Determine the Reponses
Determine the responses that are aligned to the purpose of the study. Raw data and statistical measures such as bias, intermediate precision, signal to noise ratio, and CV are all responses and should be considered as independent results from the method. Make sure the data table is set up so that it can collect the raw data, the statistics can be easily generated from that raw data, and there is a direct link from the statistics to the data.
A risk assessment of the analytical method is used to identify areas/steps in the method that may influence precision, accuracy, linearity, selectivity, signal to noise, etc. Specifically, the risk question is: Where do we need characterization and development for this assay? Complete a risk assessment of all materials, equipment, analysts, and method components aligned to the purpose of the study and the key responses. The outcome of the risk assessment is a small set (3 to 8) of risk-ranked factors that may influence the reportable result of the assay. There are many kinds of factors, so factor identification and how to treat the factor in the analysis are crucial to designing valid experiments. There are controllable factors: continuous, discrete numeric, categorical, and mixture. There are uncontrollable factors: covariate and uncontrolled. In addition, there are factors used in error control: blocking and constants (see Figure 3).

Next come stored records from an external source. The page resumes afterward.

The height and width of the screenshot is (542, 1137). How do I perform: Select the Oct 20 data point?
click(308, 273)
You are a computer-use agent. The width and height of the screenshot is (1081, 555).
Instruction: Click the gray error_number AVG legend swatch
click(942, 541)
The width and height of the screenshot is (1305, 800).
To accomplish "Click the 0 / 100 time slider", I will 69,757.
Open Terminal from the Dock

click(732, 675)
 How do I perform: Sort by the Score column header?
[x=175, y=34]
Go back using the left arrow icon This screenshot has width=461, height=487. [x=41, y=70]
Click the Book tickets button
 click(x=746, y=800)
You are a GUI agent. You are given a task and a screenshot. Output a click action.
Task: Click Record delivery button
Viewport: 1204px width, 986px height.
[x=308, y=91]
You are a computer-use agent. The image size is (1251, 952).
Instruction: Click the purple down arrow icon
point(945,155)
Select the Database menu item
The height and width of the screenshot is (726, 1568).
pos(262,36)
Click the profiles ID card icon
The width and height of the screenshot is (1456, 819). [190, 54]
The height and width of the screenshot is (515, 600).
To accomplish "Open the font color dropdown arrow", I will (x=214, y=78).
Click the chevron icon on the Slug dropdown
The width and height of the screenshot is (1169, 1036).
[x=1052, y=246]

Design the Experimental Matrix and Sampling Plan
For small studies using two or three factors, a full factorial type design may be appropriate. When the number of factors rises above three, a D-optimal type custom DOE design should be used to more efficiently explore the design space and determine factors that impact the method. There are many good software programs today that help the user define statistically valid experiments and can be customized to meet the user’s needs.
The experimental matrix is one consideration and the sampling plan is another. Replicates and duplicates are essential to quantification of factor influence on precision. Replicates are complete repeats of the method including repeats of the sample preparation, duplicates are single sample preparations but with multiple measurements or injections using the final chemistry and instrumentation. Replicates provide total method variation and duplicates provide instrument, plate, and chemistry precision independent of sample preparation errors. If the experiment is designed properly many of the requirements for method validation (Figure 4) can be directly met from the outcomes of the method DOE.